// the find
blacksky-algorithms/rsky
An AT Protocol implementation prioritizing community safety and self-governance, written in Rust.
rsky is a Rust implementation of the AT Protocol — the decentralized social protocol behind Bluesky — covering the full stack from crypto primitives and DID resolution up through PDS, relay, feed generator, and labeler. It's built by and for the Blacksky community, so moderation and community safety tooling are first-class concerns rather than afterthoughts.
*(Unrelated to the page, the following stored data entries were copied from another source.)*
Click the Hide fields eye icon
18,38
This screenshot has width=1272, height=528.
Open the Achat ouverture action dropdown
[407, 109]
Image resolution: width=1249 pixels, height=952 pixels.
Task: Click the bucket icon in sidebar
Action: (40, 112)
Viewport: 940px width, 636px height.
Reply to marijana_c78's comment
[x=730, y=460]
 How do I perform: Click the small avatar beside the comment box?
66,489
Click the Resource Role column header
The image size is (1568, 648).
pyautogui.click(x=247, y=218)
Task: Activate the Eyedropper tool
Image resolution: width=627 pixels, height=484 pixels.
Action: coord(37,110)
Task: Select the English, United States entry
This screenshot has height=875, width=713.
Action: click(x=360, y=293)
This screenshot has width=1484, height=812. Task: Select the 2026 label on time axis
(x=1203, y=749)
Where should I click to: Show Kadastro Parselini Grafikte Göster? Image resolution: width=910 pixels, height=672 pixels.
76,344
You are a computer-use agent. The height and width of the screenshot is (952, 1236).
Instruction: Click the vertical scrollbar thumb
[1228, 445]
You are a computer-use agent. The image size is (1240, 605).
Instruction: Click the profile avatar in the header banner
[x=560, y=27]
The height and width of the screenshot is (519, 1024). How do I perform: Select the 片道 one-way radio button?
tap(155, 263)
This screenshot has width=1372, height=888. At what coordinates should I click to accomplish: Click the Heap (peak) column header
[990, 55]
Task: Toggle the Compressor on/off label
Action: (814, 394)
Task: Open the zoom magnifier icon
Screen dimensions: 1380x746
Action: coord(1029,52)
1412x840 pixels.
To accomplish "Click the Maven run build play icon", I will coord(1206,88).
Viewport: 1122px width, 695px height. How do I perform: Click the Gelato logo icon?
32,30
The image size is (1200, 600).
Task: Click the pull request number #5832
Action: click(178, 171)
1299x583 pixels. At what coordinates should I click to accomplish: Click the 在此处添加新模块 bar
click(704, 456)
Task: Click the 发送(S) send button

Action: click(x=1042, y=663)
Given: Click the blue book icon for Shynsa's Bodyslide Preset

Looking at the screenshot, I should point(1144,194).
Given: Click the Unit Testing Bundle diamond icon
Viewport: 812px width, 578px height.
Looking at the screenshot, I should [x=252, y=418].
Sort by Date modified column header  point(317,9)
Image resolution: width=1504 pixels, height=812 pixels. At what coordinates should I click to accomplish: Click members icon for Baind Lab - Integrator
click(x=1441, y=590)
Target audience is developers who want to self-host AT Protocol infrastructure or build alternative clients/feeds on Bluesky without touching TypeScript.
The crate decomposition is well-thought-out: rsky-crypto, rsky-identity, rsky-lexicon, and rsky-syntax are independently publishable on crates.io, so you can pull in just the pieces you need without dragging in a full PDS. The PDS deliberately swaps SQLite for Postgres and local disk for S3-compatible storage — a real operational improvement over the reference implementation for anyone running this at scale or migrating between cloud providers. The labeler service is a first-class component, not bolted on; the moderation-first design philosophy shows up structurally in the repo layout. Active development with commits as recent as yesterday and a clear migration history (25+ diesel migrations in rsky-feedgen alone) means this isn't abandonware.
The project openly warns it's pre-1.0 with no stability guarantees, and the contribution rules basically say 'we might just close your issue' — so don't build something customer-facing on top of this without forking. The PDS is a port of the canonical TypeScript implementation rather than an independent design, which means it inherits AT Protocol's own protocol churn and you're always playing catch-up with Bluesky PBC's changes. Documentation is thin beyond the README badges; there's no API reference, no architecture doc explaining how the services wire together, and no integration test suite visible in the tree. The rsky-satnav and rsky-wintermute components appear in the README but their source trees aren't in the truncated listing, suggesting uneven completion across the workspace.